- **Instructions for the task**
From the line with "Task: Add new item in local workspace" to the end of the data below, restate each line word for word, both ends included, without the pictures.

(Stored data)

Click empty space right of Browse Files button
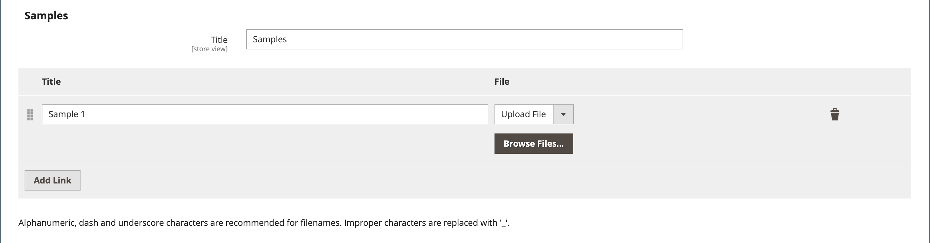This screenshot has width=930, height=243. 686,143
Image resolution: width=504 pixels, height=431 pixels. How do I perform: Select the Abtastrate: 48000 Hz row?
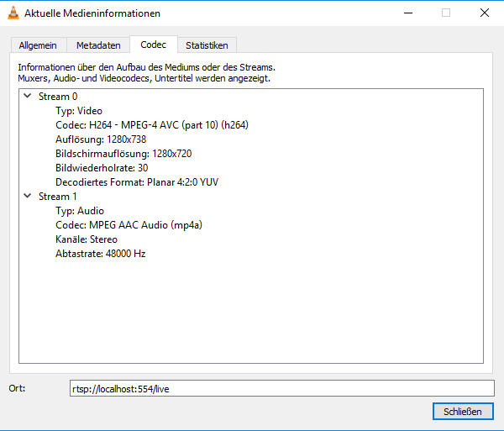click(x=100, y=254)
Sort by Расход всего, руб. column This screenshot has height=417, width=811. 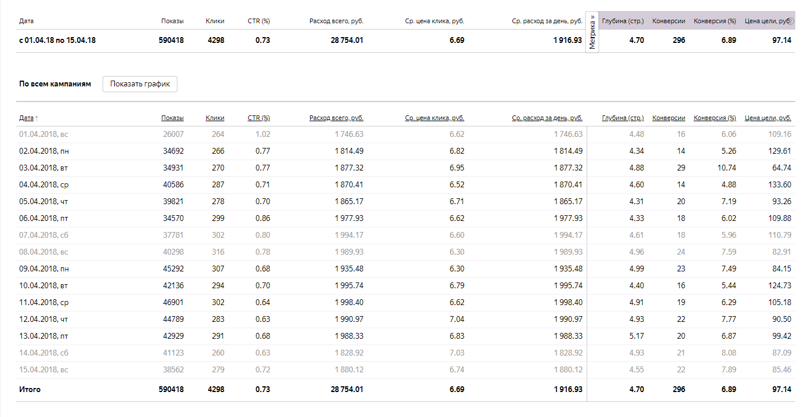click(x=336, y=118)
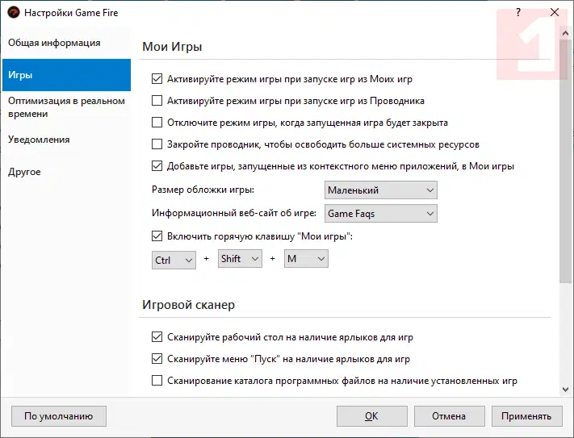Click the help question mark button
574x438 pixels.
coord(517,13)
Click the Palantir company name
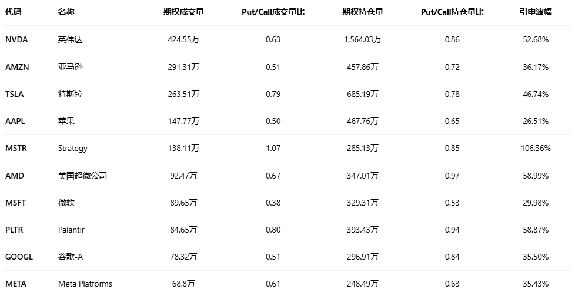 coord(71,230)
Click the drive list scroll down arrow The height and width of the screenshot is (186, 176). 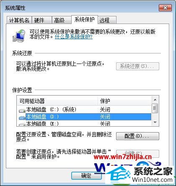point(155,122)
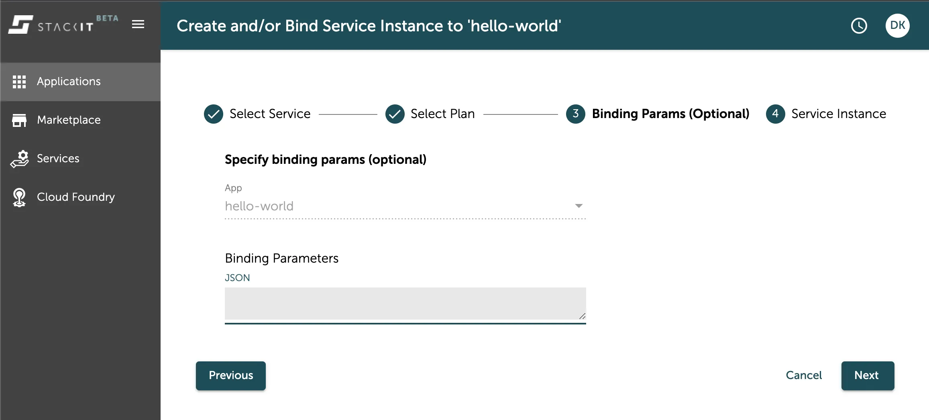929x420 pixels.
Task: Open the DK user avatar menu
Action: pyautogui.click(x=897, y=26)
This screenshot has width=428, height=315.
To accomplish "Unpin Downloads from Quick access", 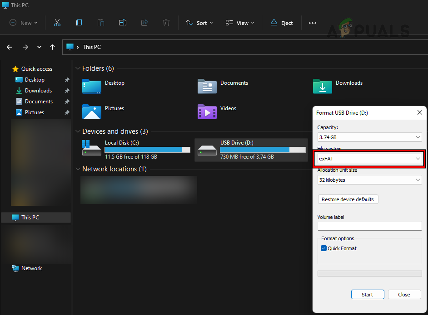I will [x=66, y=90].
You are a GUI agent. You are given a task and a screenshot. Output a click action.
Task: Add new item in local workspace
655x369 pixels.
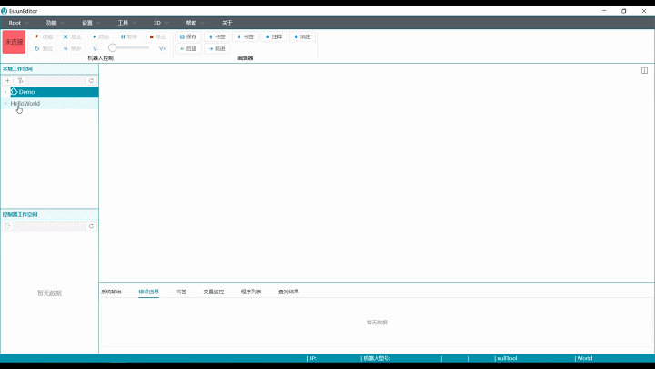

- **Answer box**
Task: Add new item in local workspace
655x369 pixels.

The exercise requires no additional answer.